Виктор Сухоруков: Да, Алексей Балабанов, с тем удивлением: а почему мы разошлись? У нас не было повода. Я не обнаружил причины для этого, но ведь расставание случилось. Может быть, он ушел от меня вместе с девяностыми? Я не знаю. Он же сказал такую фразу: «Но ты же стал такой крутой», – а я и не заметил, что я, может быть, стал таким крутым. Тут еду, меня везут с вокзала домой на машине, везет меня таксист и вдруг говорит: «Ах, это вы! Вы живете там, на Проспекте мира?» Я говорю: «А почему вы удивляетесь?» – «Ну я думал, вы где-то там, где-то там!» Я говорю: «А где там?» – «Ну вот там!», – он мне говорит. Значит, у людей такая иллюзия, что мы крутые, а на самом деле… Нет-нет, я…

Сергей Николаевич: А вообще, Витя, скажите, вы обидчивый человек?

Виктор Сухоруков: Обидчивый.

Сергей Николаевич: Потому что я вспомнил наше давнее интервью про Петра Наумовича Фоменко, там тоже эта нота проскользнула. Вы очень хорошо о нем говорили и вспоминали, но уже когда Фоменко перебрался в Москву, логично было вам воссоединиться, поскольку вы в Москве были, предложения не было, и вы это помнили, это как-то внутри вас жило. А сейчас, вспоминая Балабанова, вы тоже… Вот обида этого расставания, ничем, в общем, не мотивированного, в вас по-прежнему живет?
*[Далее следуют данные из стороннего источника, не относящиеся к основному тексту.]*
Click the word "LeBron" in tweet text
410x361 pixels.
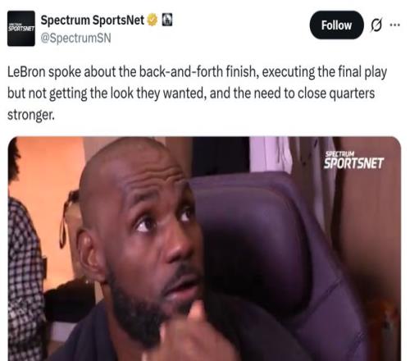click(26, 72)
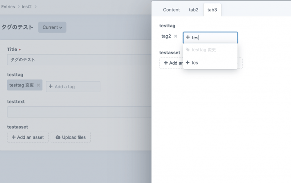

Виктор Сухоруков: Нет, если говорить об обиде, я обидчивый сию минуту. То, что я вам сейчас рассказываю, – это уже мои любимые, дорогие, сокровенные воспоминания.

И если вы затронули Фоменко, вы очень хорошо сейчас перекинули тему на него. Почему? Потому что есть мама, есть папа. От кинематографа есть Балабанов, от театра есть Петр Фоменко. Вот они… Хотели они этого, не хотели, знают они о этом, не знают, они в ряду, они там, в моем альбомчике, и я с ними так и буду жить. И что бы я ни вспоминал, о чем бы я ни рассказывал, что бы ни привирал и не фантазировал, они мои, никто их уже у меня не отнимет. И то, что он меня не позвал, ну я же понимаю, я даже не обижался, что он не звал, я ждал. Мне некогда было обижаться, я ждал. Но последний-то телефонный разговор, удивитесь, опять первый раз вам рассказываю, и Леша позвонил за месяц до смерти, прямо за месяц, по телефону. Я даже не понял, зачем он позвонил, но только последняя его фраза: «Витенька, не смотри ни на что, все равно мы родные люди, ведь правда?» Я говорю: «Правда, Леша».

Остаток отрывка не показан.